Intel SSD 660p 1TB SSD Review With QLC NAND Flash
Anvil Storage Utilities
Anvil Storage Utilities 1.1.0
Along with the move to a new platform, we decided to make a change in one of the benchmarks. There’s a relatively new benchmark called Anvil Storage Utilities that is in beta but close to production. It’s a very powerful tool that measures performance through a variety of tests which can be customized. Since some of the tests more or less duplicate what we get from other benchmarks we use already, we decided to use the IOPS (Input/Output Operations Per Second) testing on 4kb file sizes at a queue depth of 1, 2, 3, 4, 8, 16, and 32. IOPS performance is something SSD makers tout quite a bit but we generally don’t do a lot of IOPS testing because frankly a lot of users can’t relate to IOPS metrics as well and it tends to be more meaningful to the enterprise/server crowd. Still, it is another performance indicator with relevance and while some drives post good MB/s numbers, their IOPS scores aren’t always commensurate which this test will prove out.
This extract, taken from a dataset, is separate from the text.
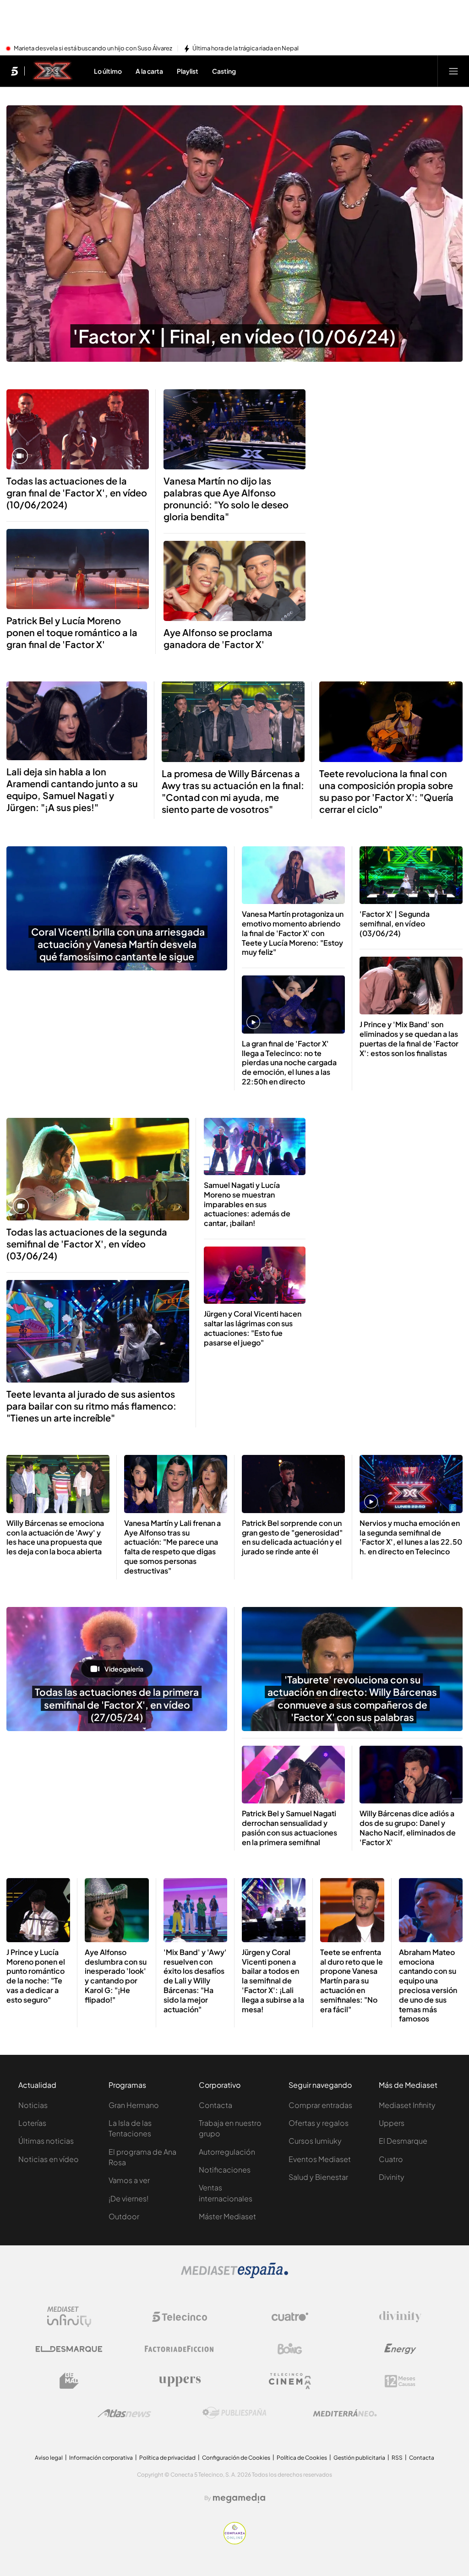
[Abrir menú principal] (453, 71)
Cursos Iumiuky (315, 2141)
Anvil SSD Benchmark with 100% Compression (incompressible data):
Benchmark Results: The Anvil SSD Benchmark showed that with 100% compression (incompressible data) the Intel SSD 660p 1TB drive had an overall score of 10,411.29 points. The drive topped out at 1,725.36 MB/s read and 1,638.40 MB/s write on the sequential performance test with 4MB file sizes. Random 4K QD16 performance hit 108k IOPS on read and 225K IOPS write.
Anvil SSD Applications Benchmark at 46% Compression:
Benchmark Results: With the compression at 46% to help mimic real world applications better we found the overall score was slightly lower at 10,297.77 points.
The low-queue depth performance for random reads is really good on the Intel SSD 660p 1TB drive at 13,800 IOPS in our testing. Only four NAND-based PCIe NVMe drives can beat that.
The 4K Random write performance also isn’t terrible with a 36,600 IOPS at QD1 with the 660p 1TB reaching 227,000 at QD32 in our testing.